# What the task asks
Only some lines are wanted. Transcribe, exactly, the lines below from the line with "You are a computer-use" up to and including the line with "Instruction: Open the SharePlus app icon".

Information provided Start Marker

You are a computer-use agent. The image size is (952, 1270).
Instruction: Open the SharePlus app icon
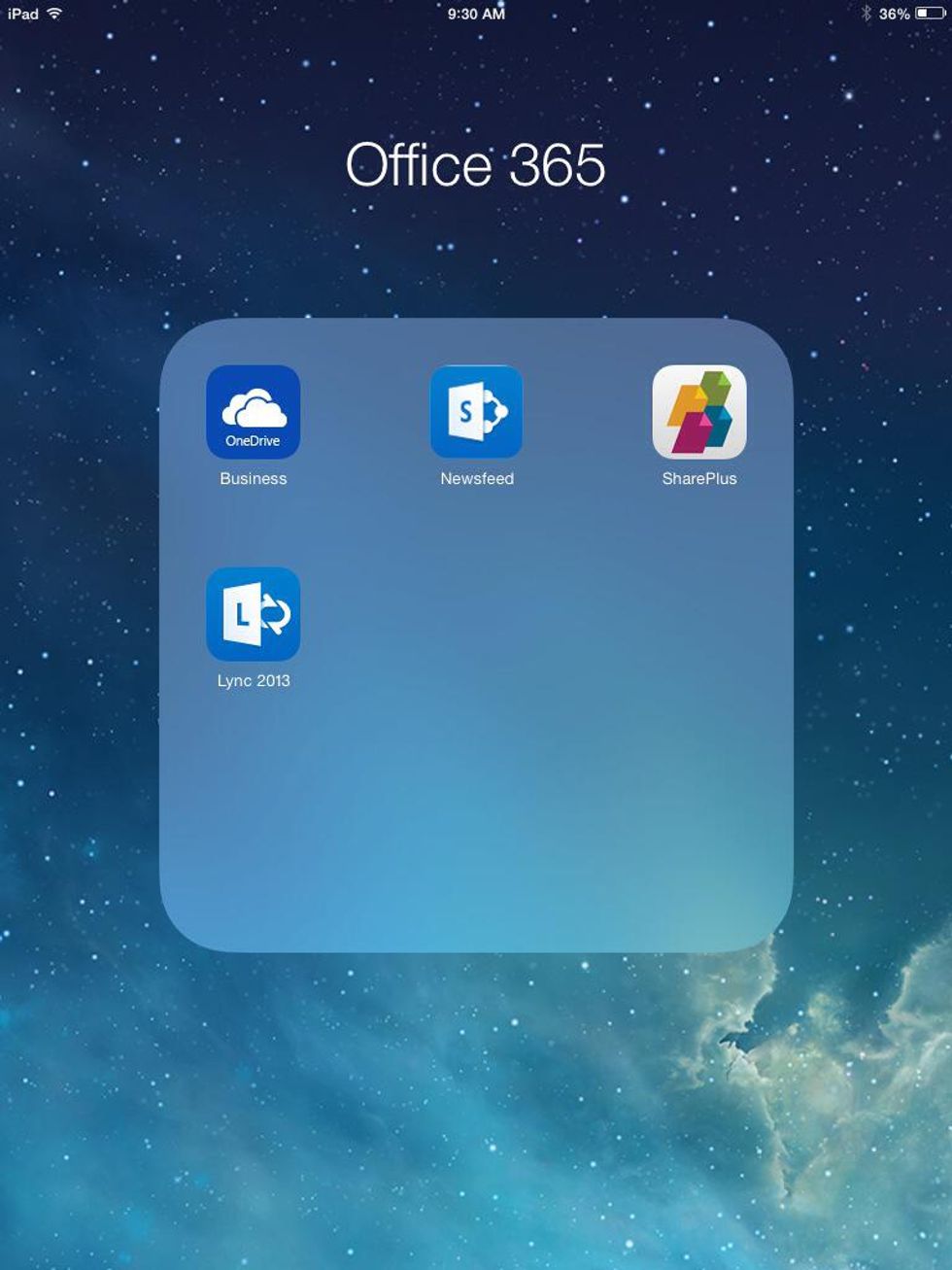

Information provided End Marker
Information provided Start Marker

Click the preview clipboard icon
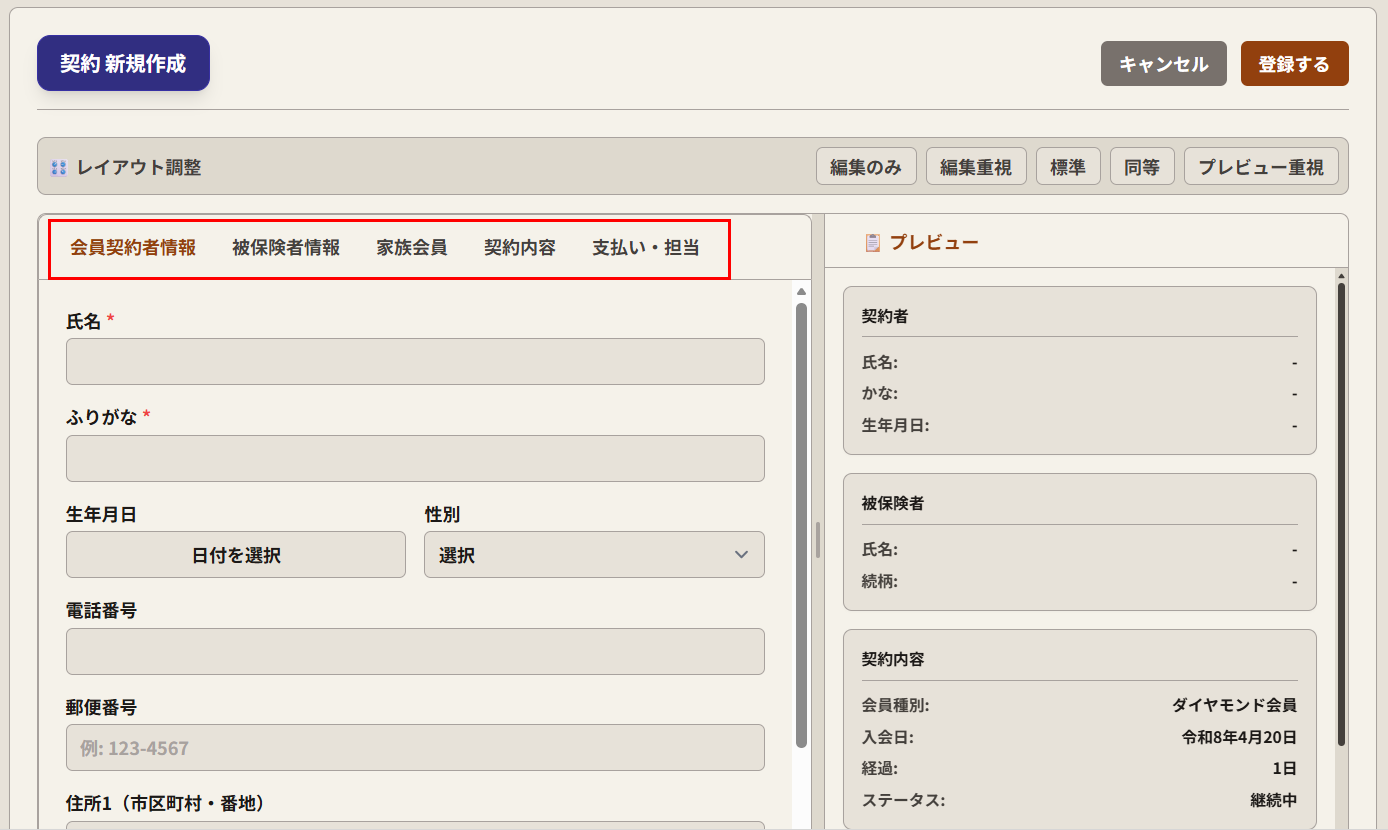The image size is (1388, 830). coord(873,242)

Information provided End Marker
Information provided Start Marker

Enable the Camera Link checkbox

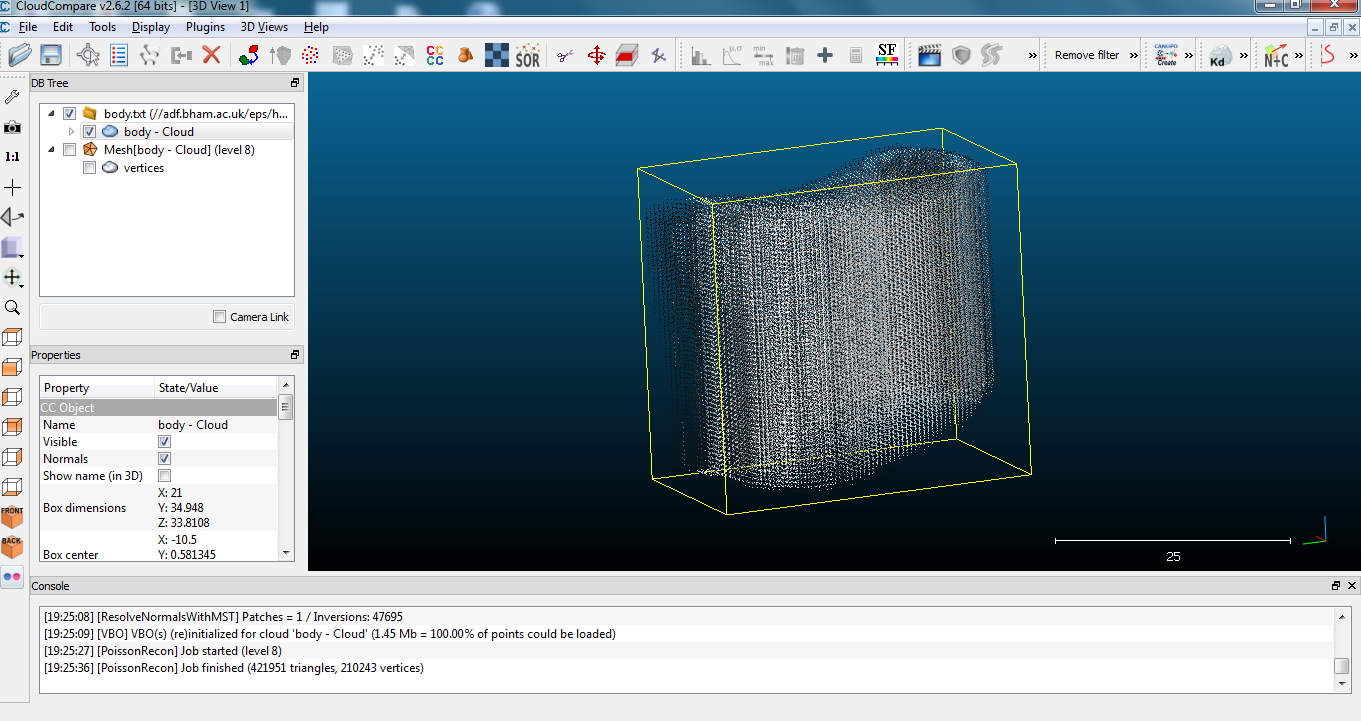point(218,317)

Information provided End Marker

# Result
You are a computer-use agent. The image size is (952, 1270).
Instruction: Open the SharePlus app icon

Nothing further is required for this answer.